5.1 Uma comunidade em disputa

É interessante como um pesquisador também tem que contar com a sorte. Durante todo o ano de 2014, fiquei esperando acontecer algo na Quadra para poder ajudar a definir meus objetivos. Mas, nas poucas visitas que fui, nada acontecia - já confessei antes que a questão da frequência influenciou muito na falta de assunto. Era o mesmo programa do Sr. Chico, com as mesmas esperanças de reforma da rádio pela prefeitura. Então, minha postura era de espera, assim como a dele.

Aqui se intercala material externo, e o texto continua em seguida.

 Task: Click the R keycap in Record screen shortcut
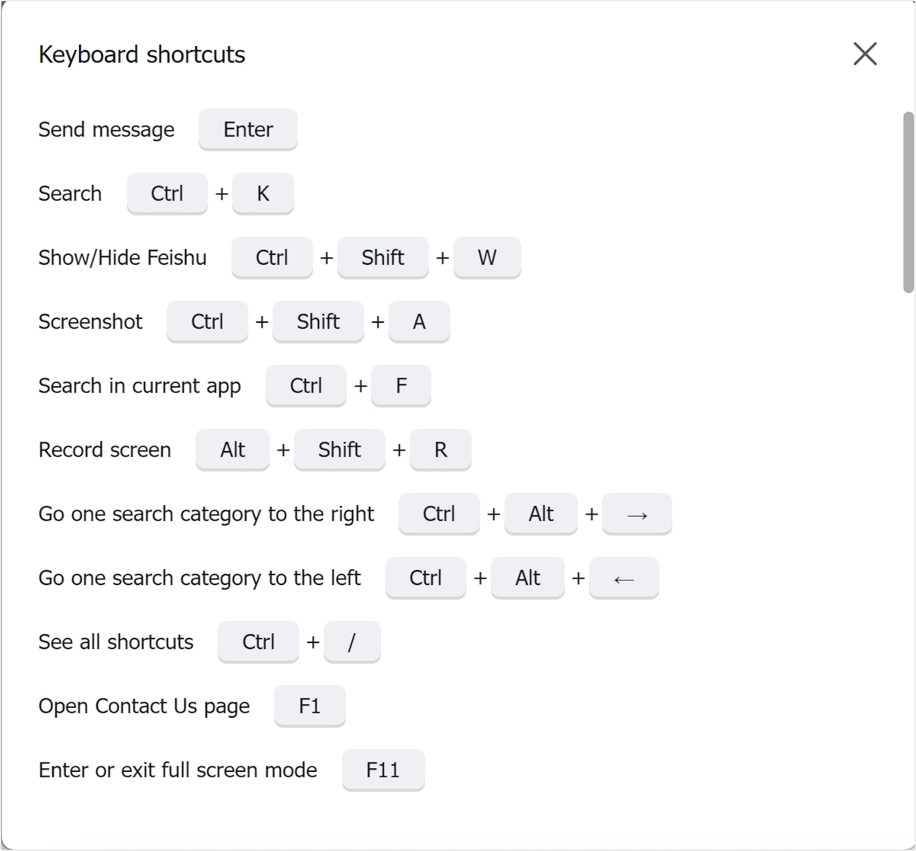coord(440,450)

Em 2015, quando começo a ir mais a campo, conheço o outro programa que estava no ar, dos evangélicos, me envolvo com os jovens, e eis que surge uma situação que começa a mexer com a atmosfera da comunidade. Está nos registros do dia 26 de fevereiro de 2015 meu comentário com o Sr. Zequinha sobre a possibilidade da visita de um empresário, vindo através de uma jornalista madrinha dos projetos do Unijocc89. A reunião não aconteceu na data prevista, só no dia 13 de março recebemos uma mensagem de celular para o nosso grupo do Jornal Voz da Quadra avisando sobre a visita que seria já no dia seguinte.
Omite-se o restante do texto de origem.